▶ [Information supplied]
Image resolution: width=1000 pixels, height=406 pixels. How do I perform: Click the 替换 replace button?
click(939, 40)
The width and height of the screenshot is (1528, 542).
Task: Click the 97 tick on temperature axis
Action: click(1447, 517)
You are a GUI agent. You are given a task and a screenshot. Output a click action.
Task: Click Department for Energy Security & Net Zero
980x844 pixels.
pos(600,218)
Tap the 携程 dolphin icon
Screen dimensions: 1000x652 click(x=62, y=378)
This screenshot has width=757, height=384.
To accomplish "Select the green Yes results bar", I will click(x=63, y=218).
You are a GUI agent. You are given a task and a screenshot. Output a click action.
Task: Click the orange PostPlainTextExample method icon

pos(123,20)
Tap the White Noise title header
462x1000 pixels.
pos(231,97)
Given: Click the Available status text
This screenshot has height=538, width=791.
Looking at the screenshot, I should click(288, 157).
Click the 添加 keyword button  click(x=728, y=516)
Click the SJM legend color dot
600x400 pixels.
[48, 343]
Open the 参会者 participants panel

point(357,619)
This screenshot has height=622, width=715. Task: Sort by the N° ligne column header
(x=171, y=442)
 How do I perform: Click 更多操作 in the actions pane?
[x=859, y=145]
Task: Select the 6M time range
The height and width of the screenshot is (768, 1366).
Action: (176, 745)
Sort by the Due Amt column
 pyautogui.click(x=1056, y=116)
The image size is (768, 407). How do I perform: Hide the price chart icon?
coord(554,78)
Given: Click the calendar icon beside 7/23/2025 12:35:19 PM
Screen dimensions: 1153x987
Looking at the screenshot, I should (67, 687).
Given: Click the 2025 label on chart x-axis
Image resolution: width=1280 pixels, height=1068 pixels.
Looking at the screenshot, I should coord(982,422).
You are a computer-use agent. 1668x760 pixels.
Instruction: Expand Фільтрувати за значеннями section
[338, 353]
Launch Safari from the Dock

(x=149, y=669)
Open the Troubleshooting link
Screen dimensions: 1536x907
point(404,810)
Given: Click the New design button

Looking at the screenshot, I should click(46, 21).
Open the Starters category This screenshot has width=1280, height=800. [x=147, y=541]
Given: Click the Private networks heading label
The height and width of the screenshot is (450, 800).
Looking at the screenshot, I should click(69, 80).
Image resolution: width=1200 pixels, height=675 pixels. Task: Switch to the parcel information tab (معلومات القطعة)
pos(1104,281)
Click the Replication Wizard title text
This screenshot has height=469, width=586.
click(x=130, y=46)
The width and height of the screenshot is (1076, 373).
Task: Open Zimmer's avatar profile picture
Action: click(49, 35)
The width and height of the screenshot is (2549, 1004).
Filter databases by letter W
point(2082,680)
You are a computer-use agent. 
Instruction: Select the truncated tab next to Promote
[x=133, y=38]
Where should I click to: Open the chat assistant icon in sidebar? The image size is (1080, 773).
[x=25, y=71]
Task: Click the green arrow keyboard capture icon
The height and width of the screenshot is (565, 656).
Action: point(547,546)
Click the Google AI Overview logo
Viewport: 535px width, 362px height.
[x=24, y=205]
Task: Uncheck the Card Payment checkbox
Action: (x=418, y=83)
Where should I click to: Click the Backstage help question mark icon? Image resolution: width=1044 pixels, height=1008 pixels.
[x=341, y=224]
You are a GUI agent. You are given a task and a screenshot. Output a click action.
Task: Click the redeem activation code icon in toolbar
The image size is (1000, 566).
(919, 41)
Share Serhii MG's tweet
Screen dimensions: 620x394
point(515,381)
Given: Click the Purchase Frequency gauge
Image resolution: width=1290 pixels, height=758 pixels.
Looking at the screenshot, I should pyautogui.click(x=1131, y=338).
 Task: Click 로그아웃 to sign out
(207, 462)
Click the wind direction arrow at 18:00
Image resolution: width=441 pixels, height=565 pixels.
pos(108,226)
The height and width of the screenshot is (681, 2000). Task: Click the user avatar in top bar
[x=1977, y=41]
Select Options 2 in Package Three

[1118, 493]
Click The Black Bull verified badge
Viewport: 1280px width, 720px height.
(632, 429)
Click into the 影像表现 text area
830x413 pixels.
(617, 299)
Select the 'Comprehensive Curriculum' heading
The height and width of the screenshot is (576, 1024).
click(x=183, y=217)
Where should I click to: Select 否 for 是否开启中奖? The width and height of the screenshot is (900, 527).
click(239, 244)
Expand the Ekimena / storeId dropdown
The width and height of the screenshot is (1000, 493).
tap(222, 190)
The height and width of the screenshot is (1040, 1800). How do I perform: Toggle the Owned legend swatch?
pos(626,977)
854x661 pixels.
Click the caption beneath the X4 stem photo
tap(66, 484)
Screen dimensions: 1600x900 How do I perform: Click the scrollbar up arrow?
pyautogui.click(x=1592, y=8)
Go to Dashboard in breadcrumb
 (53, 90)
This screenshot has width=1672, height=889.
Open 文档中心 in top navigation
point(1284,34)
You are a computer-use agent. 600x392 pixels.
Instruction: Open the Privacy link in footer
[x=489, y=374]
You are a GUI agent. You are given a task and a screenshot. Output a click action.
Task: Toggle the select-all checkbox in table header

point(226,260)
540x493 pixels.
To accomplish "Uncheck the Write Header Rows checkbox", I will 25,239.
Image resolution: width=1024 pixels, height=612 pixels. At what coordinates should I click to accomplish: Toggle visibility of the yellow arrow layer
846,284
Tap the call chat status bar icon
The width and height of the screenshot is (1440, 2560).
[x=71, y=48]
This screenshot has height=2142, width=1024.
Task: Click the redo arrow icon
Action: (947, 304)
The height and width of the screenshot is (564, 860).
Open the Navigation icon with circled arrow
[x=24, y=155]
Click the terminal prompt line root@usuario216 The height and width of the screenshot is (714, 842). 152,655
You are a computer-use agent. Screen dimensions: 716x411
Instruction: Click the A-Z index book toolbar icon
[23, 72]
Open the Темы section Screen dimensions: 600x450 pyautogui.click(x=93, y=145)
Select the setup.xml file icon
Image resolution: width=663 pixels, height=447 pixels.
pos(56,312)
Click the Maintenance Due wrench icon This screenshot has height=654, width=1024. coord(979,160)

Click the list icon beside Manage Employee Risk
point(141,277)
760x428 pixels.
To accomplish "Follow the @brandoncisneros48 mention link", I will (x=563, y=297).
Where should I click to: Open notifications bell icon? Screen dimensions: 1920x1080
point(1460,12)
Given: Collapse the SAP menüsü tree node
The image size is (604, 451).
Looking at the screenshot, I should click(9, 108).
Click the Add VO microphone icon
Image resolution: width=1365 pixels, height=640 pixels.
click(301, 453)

▶ [Task objective]
None of the records may be omitted or altered when they are given again.

▶ [Output]
Image resolution: width=1000 pixels, height=406 pixels. How do I perform: Click the 替换 replace button?
click(939, 40)
The width and height of the screenshot is (1528, 542).
Task: Click the 97 tick on temperature axis
Action: click(1447, 517)
You are a GUI agent. You are given a task and a screenshot. Output a click action.
Task: Click Department for Energy Security & Net Zero
980x844 pixels.
pos(600,218)
Tap the 携程 dolphin icon
Screen dimensions: 1000x652 click(x=62, y=378)
This screenshot has width=757, height=384.
To accomplish "Select the green Yes results bar", I will click(x=63, y=218).
You are a GUI agent. You are given a task and a screenshot. Output a click action.
Task: Click the orange PostPlainTextExample method icon

pos(123,20)
Tap the White Noise title header
462x1000 pixels.
pos(231,97)
Given: Click the Available status text
This screenshot has height=538, width=791.
Looking at the screenshot, I should click(288, 157).
Click the 添加 keyword button  click(x=728, y=516)
Click the SJM legend color dot
600x400 pixels.
[48, 343]
Open the 参会者 participants panel

point(357,619)
This screenshot has height=622, width=715. Task: Sort by the N° ligne column header
(x=171, y=442)
 How do I perform: Click 更多操作 in the actions pane?
[x=859, y=145]
Task: Select the 6M time range
The height and width of the screenshot is (768, 1366).
Action: (176, 745)
Sort by the Due Amt column
 pyautogui.click(x=1056, y=116)
The image size is (768, 407). How do I perform: Hide the price chart icon?
coord(554,78)
Given: Click the calendar icon beside 7/23/2025 12:35:19 PM
Screen dimensions: 1153x987
Looking at the screenshot, I should (67, 687).
Given: Click the 2025 label on chart x-axis
Image resolution: width=1280 pixels, height=1068 pixels.
Looking at the screenshot, I should coord(982,422).
You are a computer-use agent. 1668x760 pixels.
Instruction: Expand Фільтрувати за значеннями section
[338, 353]
Launch Safari from the Dock

(x=149, y=669)
Open the Troubleshooting link
Screen dimensions: 1536x907
point(404,810)
Given: Click the New design button

Looking at the screenshot, I should click(46, 21).
Open the Starters category This screenshot has width=1280, height=800. [x=147, y=541]
Given: Click the Private networks heading label
The height and width of the screenshot is (450, 800).
Looking at the screenshot, I should click(69, 80).
Image resolution: width=1200 pixels, height=675 pixels. Task: Switch to the parcel information tab (معلومات القطعة)
pos(1104,281)
Click the Replication Wizard title text
This screenshot has height=469, width=586.
click(x=130, y=46)
The width and height of the screenshot is (1076, 373).
Task: Open Zimmer's avatar profile picture
Action: click(49, 35)
The width and height of the screenshot is (2549, 1004).
Filter databases by letter W
point(2082,680)
You are a computer-use agent. 
Instruction: Select the truncated tab next to Promote
[x=133, y=38]
Where should I click to: Open the chat assistant icon in sidebar? The image size is (1080, 773).
[x=25, y=71]
Task: Click the green arrow keyboard capture icon
The height and width of the screenshot is (565, 656).
Action: point(547,546)
Click the Google AI Overview logo
Viewport: 535px width, 362px height.
[x=24, y=205]
Task: Uncheck the Card Payment checkbox
Action: (x=418, y=83)
Where should I click to: Click the Backstage help question mark icon? Image resolution: width=1044 pixels, height=1008 pixels.
[x=341, y=224]
You are a GUI agent. You are given a task and a screenshot. Output a click action.
Task: Click the redeem activation code icon in toolbar
The image size is (1000, 566).
(919, 41)
Share Serhii MG's tweet
Screen dimensions: 620x394
point(515,381)
Given: Click the Purchase Frequency gauge
Image resolution: width=1290 pixels, height=758 pixels.
Looking at the screenshot, I should pyautogui.click(x=1131, y=338).
 Task: Click 로그아웃 to sign out
(207, 462)
Click the wind direction arrow at 18:00
Image resolution: width=441 pixels, height=565 pixels.
pos(108,226)
The height and width of the screenshot is (681, 2000). Task: Click the user avatar in top bar
[x=1977, y=41]
Select Options 2 in Package Three

[1118, 493]
Click The Black Bull verified badge
Viewport: 1280px width, 720px height.
(632, 429)
Click into the 影像表现 text area
830x413 pixels.
(617, 299)
Select the 'Comprehensive Curriculum' heading
The height and width of the screenshot is (576, 1024).
click(x=183, y=217)
Where should I click to: Select 否 for 是否开启中奖? The width and height of the screenshot is (900, 527).
click(239, 244)
Expand the Ekimena / storeId dropdown
The width and height of the screenshot is (1000, 493).
tap(222, 190)
The height and width of the screenshot is (1040, 1800). How do I perform: Toggle the Owned legend swatch?
pos(626,977)
854x661 pixels.
Click the caption beneath the X4 stem photo
tap(66, 484)
Screen dimensions: 1600x900 How do I perform: Click the scrollbar up arrow?
pyautogui.click(x=1592, y=8)
Go to Dashboard in breadcrumb
 (53, 90)
This screenshot has width=1672, height=889.
Open 文档中心 in top navigation
point(1284,34)
You are a computer-use agent. 600x392 pixels.
Instruction: Open the Privacy link in footer
[x=489, y=374]
You are a GUI agent. You are given a task and a screenshot. Output a click action.
Task: Toggle the select-all checkbox in table header

point(226,260)
540x493 pixels.
To accomplish "Uncheck the Write Header Rows checkbox", I will 25,239.
Image resolution: width=1024 pixels, height=612 pixels. At what coordinates should I click to accomplish: Toggle visibility of the yellow arrow layer
846,284
Tap the call chat status bar icon
The width and height of the screenshot is (1440, 2560).
[x=71, y=48]
This screenshot has height=2142, width=1024.
Task: Click the redo arrow icon
Action: (947, 304)
The height and width of the screenshot is (564, 860).
Open the Navigation icon with circled arrow
[x=24, y=155]
Click the terminal prompt line root@usuario216 The height and width of the screenshot is (714, 842). 152,655
You are a computer-use agent. Screen dimensions: 716x411
Instruction: Click the A-Z index book toolbar icon
[23, 72]
Open the Темы section Screen dimensions: 600x450 pyautogui.click(x=93, y=145)
Select the setup.xml file icon
Image resolution: width=663 pixels, height=447 pixels.
pos(56,312)
Click the Maintenance Due wrench icon This screenshot has height=654, width=1024. coord(979,160)

Click the list icon beside Manage Employee Risk
point(141,277)
760x428 pixels.
To accomplish "Follow the @brandoncisneros48 mention link", I will (x=563, y=297).
Where should I click to: Open notifications bell icon? Screen dimensions: 1920x1080
point(1460,12)
Given: Collapse the SAP menüsü tree node
The image size is (604, 451).
Looking at the screenshot, I should click(9, 108).
Click the Add VO microphone icon
Image resolution: width=1365 pixels, height=640 pixels.
click(301, 453)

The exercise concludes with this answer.